[start of INPUT MATERIAL]
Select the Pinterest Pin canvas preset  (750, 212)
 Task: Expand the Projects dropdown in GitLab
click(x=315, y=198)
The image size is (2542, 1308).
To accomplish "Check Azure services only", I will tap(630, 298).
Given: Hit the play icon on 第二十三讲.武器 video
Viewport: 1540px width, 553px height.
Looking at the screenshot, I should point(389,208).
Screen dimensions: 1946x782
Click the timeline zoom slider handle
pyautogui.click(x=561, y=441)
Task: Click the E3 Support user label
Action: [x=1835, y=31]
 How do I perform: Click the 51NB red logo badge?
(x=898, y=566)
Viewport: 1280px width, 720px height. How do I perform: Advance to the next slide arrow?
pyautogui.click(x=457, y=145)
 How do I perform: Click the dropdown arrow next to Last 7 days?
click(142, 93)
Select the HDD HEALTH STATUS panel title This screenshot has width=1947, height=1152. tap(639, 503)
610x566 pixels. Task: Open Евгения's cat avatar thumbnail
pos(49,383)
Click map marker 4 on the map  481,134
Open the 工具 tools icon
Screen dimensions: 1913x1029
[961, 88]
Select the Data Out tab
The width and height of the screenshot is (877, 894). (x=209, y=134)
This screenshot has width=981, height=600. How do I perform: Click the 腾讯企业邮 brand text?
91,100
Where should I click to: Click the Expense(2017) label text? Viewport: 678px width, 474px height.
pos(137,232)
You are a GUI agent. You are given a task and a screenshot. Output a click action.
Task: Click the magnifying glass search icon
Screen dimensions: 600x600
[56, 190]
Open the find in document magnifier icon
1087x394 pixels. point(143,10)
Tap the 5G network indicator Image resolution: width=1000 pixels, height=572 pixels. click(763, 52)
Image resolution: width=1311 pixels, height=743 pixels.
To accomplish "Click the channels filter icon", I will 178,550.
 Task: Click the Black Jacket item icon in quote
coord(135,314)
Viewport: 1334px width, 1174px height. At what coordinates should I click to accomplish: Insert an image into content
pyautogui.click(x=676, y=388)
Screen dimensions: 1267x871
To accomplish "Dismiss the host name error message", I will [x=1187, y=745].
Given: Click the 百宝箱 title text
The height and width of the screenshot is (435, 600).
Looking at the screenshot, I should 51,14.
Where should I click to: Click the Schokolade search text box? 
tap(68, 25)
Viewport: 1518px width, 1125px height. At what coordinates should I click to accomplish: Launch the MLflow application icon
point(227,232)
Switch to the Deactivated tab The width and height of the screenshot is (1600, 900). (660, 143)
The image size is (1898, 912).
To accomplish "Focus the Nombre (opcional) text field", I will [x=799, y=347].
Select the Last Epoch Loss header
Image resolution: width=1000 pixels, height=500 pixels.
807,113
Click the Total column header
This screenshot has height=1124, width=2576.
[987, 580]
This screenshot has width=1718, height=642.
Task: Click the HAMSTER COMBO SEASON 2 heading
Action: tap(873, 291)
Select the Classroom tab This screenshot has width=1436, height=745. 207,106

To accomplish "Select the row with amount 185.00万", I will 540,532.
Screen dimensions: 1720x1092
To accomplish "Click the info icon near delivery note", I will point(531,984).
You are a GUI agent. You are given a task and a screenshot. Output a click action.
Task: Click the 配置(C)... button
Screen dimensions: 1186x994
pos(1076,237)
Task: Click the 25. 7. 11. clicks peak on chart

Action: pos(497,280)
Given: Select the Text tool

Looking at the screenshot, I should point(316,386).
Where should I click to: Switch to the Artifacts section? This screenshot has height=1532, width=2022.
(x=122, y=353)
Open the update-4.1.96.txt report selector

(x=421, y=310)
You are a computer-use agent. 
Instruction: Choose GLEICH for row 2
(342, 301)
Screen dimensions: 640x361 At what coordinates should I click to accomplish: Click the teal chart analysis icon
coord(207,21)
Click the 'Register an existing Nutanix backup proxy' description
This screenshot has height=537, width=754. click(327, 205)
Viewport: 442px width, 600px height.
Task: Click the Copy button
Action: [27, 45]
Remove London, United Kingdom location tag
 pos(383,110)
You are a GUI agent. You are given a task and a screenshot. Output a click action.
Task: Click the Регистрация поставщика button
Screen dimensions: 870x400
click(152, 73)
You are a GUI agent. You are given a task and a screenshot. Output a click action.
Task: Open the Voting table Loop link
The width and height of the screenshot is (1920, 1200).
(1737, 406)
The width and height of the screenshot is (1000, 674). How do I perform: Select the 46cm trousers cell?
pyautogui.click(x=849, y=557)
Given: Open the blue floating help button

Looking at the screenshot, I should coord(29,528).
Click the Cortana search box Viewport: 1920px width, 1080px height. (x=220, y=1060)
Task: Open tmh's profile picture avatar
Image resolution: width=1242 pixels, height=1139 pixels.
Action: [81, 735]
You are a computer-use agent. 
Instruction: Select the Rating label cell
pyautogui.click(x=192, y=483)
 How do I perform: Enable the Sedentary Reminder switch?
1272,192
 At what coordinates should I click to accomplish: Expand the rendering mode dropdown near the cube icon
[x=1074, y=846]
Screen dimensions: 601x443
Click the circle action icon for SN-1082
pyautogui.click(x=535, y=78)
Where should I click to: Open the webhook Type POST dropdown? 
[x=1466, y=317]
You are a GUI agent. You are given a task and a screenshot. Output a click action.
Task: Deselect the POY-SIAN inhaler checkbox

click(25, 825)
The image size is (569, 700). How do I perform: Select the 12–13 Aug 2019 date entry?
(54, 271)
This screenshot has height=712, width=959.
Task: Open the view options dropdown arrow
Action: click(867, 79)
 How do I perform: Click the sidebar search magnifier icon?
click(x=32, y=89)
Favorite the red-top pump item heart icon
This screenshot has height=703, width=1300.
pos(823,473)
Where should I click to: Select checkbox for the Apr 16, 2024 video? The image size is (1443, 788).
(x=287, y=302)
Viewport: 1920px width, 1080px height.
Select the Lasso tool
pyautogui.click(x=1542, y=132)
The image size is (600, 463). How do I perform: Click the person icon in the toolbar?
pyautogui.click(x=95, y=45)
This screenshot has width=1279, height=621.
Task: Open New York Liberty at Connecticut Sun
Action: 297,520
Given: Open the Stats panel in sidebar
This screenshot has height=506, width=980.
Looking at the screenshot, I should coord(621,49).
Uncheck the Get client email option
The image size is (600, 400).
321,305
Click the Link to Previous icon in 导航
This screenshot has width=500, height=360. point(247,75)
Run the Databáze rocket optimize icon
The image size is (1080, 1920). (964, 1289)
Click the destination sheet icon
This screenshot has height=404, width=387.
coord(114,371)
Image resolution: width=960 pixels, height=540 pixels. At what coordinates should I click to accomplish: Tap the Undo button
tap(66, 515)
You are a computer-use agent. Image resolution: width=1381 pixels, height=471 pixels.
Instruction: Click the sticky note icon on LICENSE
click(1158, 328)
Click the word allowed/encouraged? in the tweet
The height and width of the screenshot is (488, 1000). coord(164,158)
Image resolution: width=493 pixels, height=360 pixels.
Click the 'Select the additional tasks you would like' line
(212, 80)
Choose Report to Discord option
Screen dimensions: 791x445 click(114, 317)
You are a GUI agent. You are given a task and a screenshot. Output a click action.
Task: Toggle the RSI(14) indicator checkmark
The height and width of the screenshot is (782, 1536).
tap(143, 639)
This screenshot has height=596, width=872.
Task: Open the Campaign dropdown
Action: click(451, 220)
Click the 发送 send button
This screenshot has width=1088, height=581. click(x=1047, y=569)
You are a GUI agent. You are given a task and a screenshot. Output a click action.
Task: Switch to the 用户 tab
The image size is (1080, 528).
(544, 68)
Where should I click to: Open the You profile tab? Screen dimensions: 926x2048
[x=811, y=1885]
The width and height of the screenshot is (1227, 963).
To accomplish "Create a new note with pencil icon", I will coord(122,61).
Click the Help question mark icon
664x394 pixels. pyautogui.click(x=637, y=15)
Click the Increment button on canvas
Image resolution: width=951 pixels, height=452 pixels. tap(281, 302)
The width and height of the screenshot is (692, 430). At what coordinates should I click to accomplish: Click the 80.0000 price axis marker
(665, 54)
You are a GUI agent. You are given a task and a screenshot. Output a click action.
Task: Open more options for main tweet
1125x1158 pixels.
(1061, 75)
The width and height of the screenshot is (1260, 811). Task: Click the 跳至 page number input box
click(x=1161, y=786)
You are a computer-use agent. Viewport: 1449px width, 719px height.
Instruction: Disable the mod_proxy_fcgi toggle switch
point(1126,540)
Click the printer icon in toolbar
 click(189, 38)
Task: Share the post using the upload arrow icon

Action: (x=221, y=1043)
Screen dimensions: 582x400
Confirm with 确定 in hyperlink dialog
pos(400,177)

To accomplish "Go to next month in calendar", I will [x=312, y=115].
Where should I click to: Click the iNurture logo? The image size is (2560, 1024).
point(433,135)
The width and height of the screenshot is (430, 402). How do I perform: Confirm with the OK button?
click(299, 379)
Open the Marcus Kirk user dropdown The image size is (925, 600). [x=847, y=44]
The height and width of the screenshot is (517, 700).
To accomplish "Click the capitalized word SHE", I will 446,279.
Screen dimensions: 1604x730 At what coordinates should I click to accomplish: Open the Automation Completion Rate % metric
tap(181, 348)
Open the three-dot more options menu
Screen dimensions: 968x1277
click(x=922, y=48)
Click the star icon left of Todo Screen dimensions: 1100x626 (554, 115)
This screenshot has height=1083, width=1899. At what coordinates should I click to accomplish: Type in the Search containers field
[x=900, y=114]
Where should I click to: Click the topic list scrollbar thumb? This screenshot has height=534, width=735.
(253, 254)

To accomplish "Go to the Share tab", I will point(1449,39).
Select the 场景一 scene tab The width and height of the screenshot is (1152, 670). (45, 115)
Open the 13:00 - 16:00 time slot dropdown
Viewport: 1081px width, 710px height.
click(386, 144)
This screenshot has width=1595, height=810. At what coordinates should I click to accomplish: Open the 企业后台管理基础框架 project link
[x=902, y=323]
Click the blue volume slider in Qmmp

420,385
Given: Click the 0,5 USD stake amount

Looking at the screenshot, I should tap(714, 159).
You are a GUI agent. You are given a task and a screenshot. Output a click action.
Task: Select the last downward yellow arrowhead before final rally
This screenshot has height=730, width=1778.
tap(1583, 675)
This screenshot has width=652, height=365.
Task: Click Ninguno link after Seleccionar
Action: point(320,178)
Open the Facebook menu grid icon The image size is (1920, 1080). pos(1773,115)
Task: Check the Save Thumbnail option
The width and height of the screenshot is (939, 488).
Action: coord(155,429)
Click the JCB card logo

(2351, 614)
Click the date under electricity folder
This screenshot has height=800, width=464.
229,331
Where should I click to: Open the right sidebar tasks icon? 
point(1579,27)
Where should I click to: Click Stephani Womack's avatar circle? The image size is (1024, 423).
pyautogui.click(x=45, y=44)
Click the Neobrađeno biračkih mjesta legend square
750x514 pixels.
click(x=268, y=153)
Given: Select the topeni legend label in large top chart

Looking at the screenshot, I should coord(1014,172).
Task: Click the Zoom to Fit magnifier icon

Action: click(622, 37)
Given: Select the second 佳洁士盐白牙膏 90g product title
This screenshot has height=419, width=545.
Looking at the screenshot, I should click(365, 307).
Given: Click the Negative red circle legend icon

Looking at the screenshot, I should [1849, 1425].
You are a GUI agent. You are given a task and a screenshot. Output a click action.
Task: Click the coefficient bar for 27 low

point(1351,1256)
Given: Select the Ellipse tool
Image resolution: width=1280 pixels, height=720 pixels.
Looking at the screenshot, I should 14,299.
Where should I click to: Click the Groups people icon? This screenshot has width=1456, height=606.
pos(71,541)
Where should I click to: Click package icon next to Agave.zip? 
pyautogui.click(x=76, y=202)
[end of INPUT MATERIAL]
- _DO THIS_
Format the entries above, from the line containing "Open the 工具 tools icon" down to the line containing "will [x=1187, y=745].", as a Markdown table with columns Row and Line. Both end lines are included, each line gets its own numbered row, and blank lines are left out.

- _RESULT OF THE EXERCISE_
| Row | Line |
|---|---|
| 1 | Open the 工具 tools icon |
| 2 | Screen dimensions: 1913x1029 |
| 3 | [961, 88] |
| 4 | Select the Data Out tab |
| 5 | The width and height of the screenshot is (877, 894). (x=209, y=134) |
| 6 | This screenshot has width=981, height=600. How do I perform: Click the 腾讯企业邮 brand text? |
| 7 | 91,100 |
| 8 | Where should I click to: Click the Expense(2017) label text? Viewport: 678px width, 474px height. |
| 9 | pos(137,232) |
| 10 | You are a GUI agent. You are given a task and a screenshot. Output a click action. |
| 11 | Task: Click the magnifying glass search icon |
| 12 | Screen dimensions: 600x600 |
| 13 | [56, 190] |
| 14 | Open the find in document magnifier icon |
| 15 | 1087x394 pixels. point(143,10) |
| 16 | Tap the 5G network indicator Image resolution: width=1000 pixels, height=572 pixels. click(763, 52) |
| 17 | Image resolution: width=1311 pixels, height=743 pixels. |
| 18 | To accomplish "Click the channels filter icon", I will 178,550. |
| 19 |  Task: Click the Black Jacket item icon in quote |
| 20 | coord(135,314) |
| 21 | Viewport: 1334px width, 1174px height. At what coordinates should I click to accomplish: Insert an image into content |
| 22 | pyautogui.click(x=676, y=388) |
| 23 | Screen dimensions: 1267x871 |
| 24 | To accomplish "Dismiss the host name error message", I will [x=1187, y=745]. |